INSTRUCTIONS TO FOLLOW
Scan the entries for the word "ETAPA" and return every line that has it.

◆ ◆ ◆ ◆ ◆

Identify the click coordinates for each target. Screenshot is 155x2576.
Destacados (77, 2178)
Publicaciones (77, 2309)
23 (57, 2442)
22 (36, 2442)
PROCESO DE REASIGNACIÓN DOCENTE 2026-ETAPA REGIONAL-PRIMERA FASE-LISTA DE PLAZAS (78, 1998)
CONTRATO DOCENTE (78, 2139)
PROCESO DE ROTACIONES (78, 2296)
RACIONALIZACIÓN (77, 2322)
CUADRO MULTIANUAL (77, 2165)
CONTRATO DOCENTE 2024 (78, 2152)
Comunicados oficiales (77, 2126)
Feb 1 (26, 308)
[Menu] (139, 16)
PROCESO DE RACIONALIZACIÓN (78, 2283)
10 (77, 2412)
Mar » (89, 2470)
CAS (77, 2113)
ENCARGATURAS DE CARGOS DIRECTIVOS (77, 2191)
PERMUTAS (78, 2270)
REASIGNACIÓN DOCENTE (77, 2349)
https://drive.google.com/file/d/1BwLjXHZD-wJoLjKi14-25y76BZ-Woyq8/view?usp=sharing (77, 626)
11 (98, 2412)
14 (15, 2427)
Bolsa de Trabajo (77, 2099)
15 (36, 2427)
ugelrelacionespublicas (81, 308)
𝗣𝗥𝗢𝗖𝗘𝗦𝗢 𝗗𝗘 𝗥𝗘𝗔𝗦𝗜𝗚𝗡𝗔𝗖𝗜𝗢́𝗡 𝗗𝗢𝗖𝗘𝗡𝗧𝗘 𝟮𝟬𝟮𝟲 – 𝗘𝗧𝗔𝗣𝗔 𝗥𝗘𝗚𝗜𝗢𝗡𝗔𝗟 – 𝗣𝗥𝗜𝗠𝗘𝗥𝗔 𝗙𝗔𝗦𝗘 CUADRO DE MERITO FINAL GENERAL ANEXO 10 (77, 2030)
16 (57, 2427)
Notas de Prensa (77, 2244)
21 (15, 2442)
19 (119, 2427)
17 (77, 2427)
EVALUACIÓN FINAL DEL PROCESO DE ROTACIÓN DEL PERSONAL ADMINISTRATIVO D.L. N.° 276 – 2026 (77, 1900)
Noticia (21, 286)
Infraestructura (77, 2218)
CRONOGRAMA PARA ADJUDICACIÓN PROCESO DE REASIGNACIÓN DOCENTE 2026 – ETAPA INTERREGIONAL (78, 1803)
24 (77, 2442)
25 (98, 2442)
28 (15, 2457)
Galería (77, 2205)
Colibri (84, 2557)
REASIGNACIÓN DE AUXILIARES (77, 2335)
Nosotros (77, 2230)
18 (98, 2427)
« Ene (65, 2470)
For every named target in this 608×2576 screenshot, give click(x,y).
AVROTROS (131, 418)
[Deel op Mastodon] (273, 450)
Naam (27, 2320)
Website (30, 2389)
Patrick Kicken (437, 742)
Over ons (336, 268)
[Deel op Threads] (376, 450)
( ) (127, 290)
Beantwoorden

◆ ◆ ◆ ◆ ◆

TASK RESULT
PROCESO DE REASIGNACIÓN DOCENTE 2026-ETAPA REGIONAL-PRIMERA FASE-LISTA DE PLAZAS (78, 1998)
CRONOGRAMA PARA ADJUDICACIÓN PROCESO DE REASIGNACIÓN DOCENTE 2026 – ETAPA INTERREGIONAL (78, 1803)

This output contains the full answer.